Specifically, the SDPC suggests:
• The Commission should use a different example in the prohibition against mandatory collection. In both education technology systems and the larger general technology market, the email address string has become the de facto login identifier even if the system vendor will never email the user.
• Both Edtech providers and schools need common guidance from the federal government on how COPPA and FERPA interact. SDPC applauds the long-time collaboration between the FTC and the US Department of Education and urges the continuance and expansion of those joint efforts.

The Student Data Privacy Consortium has had great success in assisting both schools and providers to navigate privacy issues while providing effective and secure online tools. The SDPC’s cornerstone work has been the creation of a National Data Privacy Agreement (NDPA) that is being implemented in 31 states. This DPA has successfully bridged the gap between school and provider expectations around protecting student data. The SDPC Registry currently contains over 67,000 Data Privacy Agreements between schools and vendors for close to 8,000 applications impacting 34 million students.

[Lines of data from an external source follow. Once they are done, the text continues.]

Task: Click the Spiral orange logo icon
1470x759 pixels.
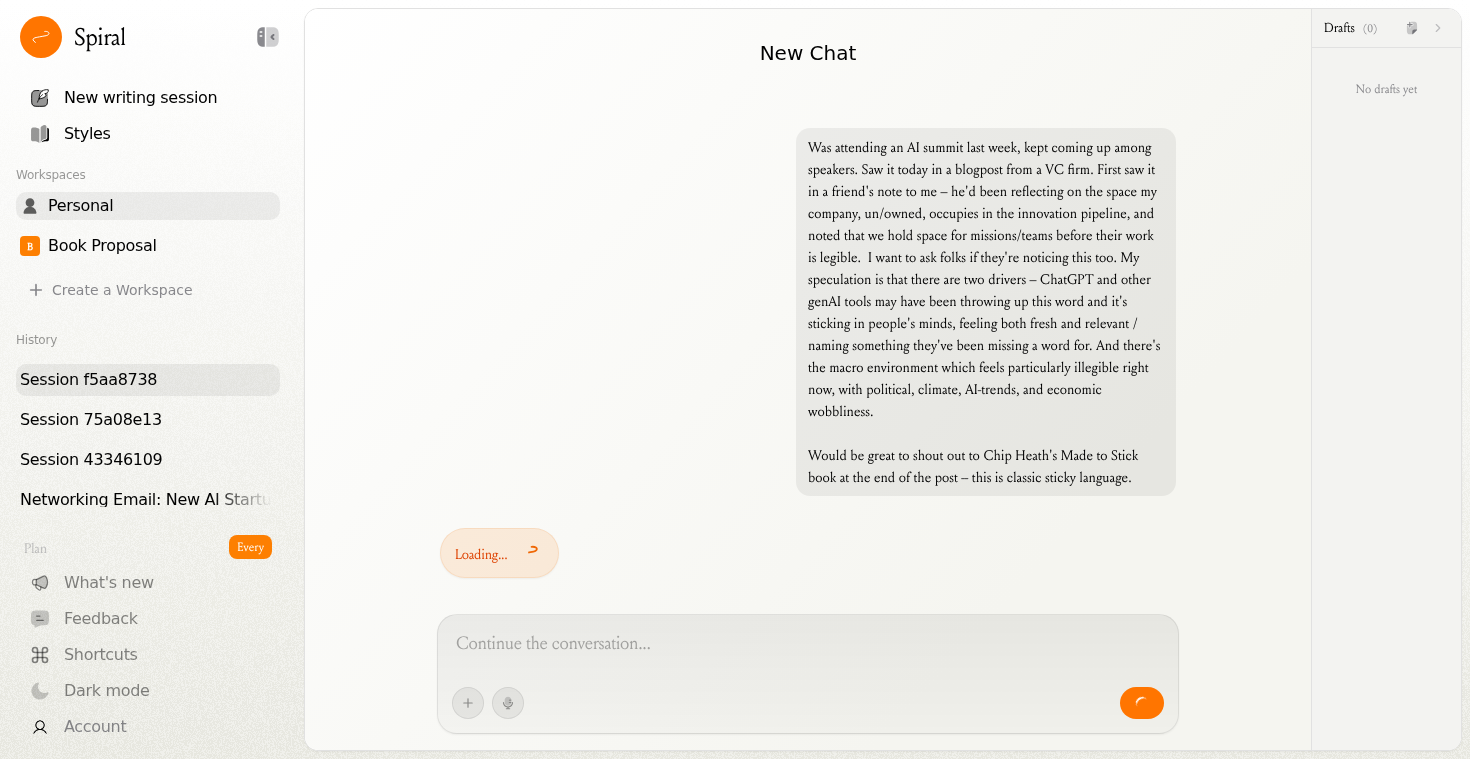Action: 41,37
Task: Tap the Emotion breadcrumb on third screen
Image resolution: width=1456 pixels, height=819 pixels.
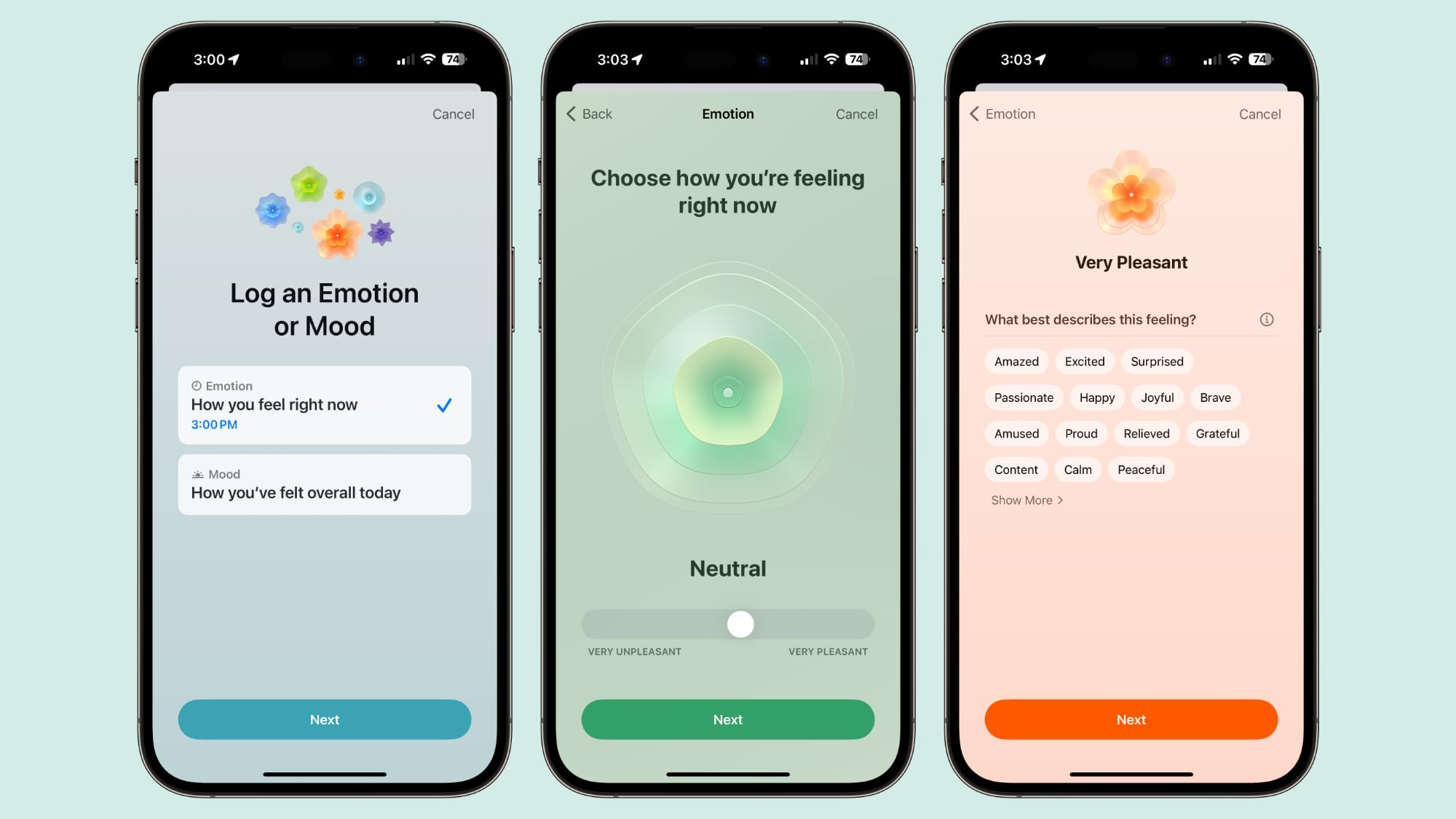Action: pyautogui.click(x=1005, y=113)
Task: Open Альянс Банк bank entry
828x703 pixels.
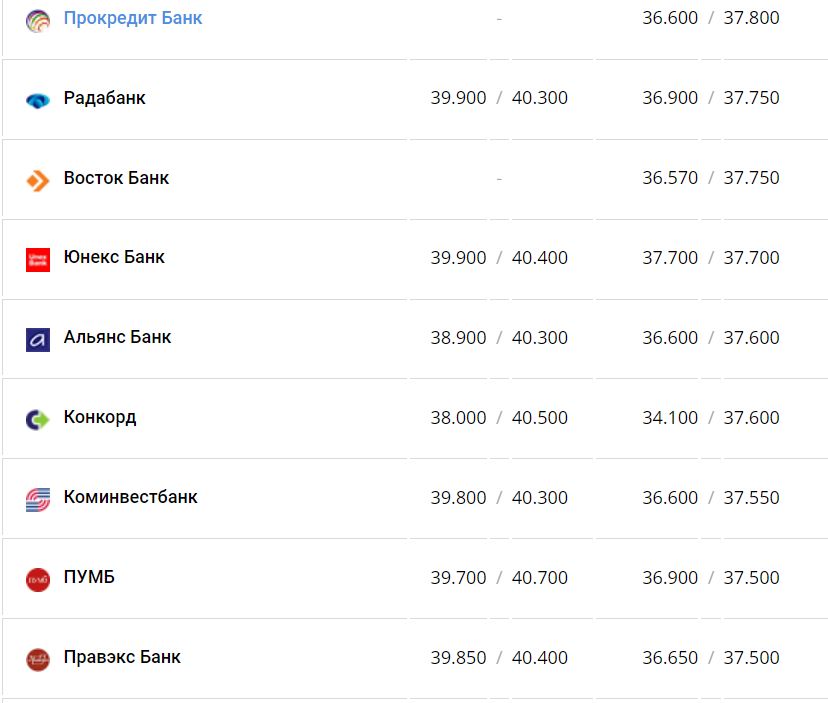Action: click(x=117, y=337)
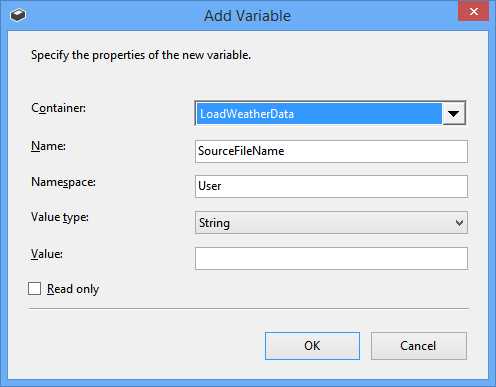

Building off the success of the NDPA, the consortium is now implementing a proof-of-concept project demonstrating the use of the Global Education Privacy Standard (GEPS) to convey all privacy obligations “over the wire”. With regards to the statement “...COPPA-covered ed tech providers violate COPPA if they lack reasonable security”, the SDPC is working with all relevant stakeholder groups to provide clarity on the definition of ‘reasonable security’. To achieve this, the SDPC is facilitating a global working group to develop an Education Data Security Standard that all stakeholders can adhere to.

Through all of this work, the SDPC’s success can be attributed to the focus on bringing all sides together to find common ground and build from there. Similarly, we encourage the FTC to bring all stakeholders together to clarify expectations and develop operational standards to ensure both COPPA and FERPA are adhered to by our vendor community.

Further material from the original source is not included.